## Problem description
Within the records, which lines hold the string "address"? Report each one by copying it.

(Data items)
↓
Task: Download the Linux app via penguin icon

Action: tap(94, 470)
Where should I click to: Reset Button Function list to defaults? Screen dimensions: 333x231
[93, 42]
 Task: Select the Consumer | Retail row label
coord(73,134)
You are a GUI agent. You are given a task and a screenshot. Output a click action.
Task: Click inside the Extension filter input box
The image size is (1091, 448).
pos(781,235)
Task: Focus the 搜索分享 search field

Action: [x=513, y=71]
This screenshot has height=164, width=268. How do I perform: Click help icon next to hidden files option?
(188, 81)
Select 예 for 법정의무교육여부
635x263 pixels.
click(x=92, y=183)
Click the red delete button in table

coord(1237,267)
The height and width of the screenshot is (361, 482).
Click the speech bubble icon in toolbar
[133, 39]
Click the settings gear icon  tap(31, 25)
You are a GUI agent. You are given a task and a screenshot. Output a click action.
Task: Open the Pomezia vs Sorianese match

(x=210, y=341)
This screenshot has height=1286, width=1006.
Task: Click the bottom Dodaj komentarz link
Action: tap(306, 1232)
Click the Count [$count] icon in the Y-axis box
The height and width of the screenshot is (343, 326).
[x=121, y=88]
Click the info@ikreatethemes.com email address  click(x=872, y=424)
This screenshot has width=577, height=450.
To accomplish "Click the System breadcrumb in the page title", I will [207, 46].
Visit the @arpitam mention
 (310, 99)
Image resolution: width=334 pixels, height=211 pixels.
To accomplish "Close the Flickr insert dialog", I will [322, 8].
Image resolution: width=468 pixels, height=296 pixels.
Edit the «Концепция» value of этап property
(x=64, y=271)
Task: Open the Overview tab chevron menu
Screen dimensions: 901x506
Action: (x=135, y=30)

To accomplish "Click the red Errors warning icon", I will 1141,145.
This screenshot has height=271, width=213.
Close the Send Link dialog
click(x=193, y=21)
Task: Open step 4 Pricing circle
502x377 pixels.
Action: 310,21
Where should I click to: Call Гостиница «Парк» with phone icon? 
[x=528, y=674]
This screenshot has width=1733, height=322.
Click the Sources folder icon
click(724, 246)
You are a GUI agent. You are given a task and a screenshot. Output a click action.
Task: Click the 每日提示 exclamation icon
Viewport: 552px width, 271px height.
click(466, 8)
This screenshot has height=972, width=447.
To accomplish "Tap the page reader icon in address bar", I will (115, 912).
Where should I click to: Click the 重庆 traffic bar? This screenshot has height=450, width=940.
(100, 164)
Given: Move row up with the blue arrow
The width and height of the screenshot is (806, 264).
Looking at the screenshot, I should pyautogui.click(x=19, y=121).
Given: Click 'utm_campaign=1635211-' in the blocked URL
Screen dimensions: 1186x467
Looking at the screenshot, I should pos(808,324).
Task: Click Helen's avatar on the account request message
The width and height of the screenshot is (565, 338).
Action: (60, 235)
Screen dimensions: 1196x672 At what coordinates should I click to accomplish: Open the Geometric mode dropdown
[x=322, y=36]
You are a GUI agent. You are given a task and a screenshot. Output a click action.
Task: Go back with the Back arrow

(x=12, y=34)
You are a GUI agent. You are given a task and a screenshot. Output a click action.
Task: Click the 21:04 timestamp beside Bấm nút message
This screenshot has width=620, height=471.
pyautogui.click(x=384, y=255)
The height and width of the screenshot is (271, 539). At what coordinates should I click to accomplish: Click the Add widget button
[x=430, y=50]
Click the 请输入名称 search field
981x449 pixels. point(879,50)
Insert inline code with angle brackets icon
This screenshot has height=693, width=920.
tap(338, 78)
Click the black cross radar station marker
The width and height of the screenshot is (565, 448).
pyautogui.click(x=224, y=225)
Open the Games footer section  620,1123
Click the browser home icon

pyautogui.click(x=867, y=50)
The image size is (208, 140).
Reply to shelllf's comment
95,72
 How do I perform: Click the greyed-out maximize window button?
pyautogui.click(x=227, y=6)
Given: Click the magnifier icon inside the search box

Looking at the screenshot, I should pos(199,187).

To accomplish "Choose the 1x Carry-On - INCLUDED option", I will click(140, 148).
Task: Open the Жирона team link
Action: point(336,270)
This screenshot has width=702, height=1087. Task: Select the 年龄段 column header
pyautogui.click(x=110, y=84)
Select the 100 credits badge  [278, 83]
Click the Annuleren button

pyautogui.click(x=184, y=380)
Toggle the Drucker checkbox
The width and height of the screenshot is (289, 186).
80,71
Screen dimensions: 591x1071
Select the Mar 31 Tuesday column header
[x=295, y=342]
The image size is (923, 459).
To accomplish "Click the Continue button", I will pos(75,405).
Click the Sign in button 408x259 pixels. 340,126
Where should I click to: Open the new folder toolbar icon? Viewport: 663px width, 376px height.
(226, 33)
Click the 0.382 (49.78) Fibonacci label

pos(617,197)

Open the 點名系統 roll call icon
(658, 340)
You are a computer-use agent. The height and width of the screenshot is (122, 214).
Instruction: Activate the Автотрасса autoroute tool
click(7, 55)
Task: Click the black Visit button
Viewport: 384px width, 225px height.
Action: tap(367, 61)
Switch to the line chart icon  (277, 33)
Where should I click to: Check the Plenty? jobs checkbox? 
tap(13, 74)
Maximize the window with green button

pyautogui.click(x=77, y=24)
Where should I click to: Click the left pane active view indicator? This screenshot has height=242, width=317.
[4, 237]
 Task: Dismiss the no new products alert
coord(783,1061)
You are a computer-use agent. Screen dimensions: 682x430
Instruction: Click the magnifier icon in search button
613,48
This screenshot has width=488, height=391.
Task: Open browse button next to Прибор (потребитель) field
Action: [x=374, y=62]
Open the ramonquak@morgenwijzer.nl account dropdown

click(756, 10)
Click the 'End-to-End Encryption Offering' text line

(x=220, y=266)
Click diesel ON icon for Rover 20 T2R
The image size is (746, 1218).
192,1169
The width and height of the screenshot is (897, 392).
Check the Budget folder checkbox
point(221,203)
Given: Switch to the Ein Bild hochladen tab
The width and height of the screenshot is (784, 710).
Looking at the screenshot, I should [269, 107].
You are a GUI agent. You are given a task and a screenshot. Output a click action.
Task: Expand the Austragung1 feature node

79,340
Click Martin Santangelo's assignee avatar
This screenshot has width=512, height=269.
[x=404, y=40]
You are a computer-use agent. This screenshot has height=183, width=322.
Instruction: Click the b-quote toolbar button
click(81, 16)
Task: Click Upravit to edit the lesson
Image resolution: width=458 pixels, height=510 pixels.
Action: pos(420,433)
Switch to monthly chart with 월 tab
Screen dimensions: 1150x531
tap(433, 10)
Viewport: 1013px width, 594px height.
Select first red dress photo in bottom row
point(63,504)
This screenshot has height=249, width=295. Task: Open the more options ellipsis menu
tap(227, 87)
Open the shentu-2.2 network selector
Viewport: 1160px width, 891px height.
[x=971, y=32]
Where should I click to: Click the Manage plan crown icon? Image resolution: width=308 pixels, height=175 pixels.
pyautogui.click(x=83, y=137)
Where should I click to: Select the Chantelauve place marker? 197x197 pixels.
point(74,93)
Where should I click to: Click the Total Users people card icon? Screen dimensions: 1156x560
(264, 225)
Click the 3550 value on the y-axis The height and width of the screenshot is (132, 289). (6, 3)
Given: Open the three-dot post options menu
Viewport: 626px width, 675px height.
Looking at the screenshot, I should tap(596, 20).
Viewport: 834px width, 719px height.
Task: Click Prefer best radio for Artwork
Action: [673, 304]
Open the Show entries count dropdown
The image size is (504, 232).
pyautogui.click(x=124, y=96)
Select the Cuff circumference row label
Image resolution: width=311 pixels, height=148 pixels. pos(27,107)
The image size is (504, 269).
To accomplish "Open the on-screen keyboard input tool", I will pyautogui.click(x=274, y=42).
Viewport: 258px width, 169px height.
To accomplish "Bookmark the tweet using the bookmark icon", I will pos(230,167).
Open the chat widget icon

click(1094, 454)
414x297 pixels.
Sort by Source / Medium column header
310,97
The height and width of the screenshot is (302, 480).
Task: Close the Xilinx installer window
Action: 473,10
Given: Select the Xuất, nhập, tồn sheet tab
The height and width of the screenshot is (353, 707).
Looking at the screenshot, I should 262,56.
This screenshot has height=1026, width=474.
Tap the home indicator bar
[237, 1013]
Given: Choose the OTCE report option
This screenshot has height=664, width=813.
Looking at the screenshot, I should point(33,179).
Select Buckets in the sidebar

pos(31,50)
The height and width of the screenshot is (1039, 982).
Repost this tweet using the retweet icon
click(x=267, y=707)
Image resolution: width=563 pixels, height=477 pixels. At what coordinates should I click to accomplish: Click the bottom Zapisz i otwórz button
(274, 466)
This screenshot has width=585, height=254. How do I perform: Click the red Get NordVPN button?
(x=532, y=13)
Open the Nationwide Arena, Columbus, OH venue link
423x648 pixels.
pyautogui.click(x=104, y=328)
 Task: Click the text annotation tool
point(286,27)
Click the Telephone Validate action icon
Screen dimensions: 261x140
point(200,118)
↑
## Finished task
Click the info@ikreatethemes.com email address  click(x=872, y=424)
To accomplish "Tap the page reader icon in address bar", I will (115, 912).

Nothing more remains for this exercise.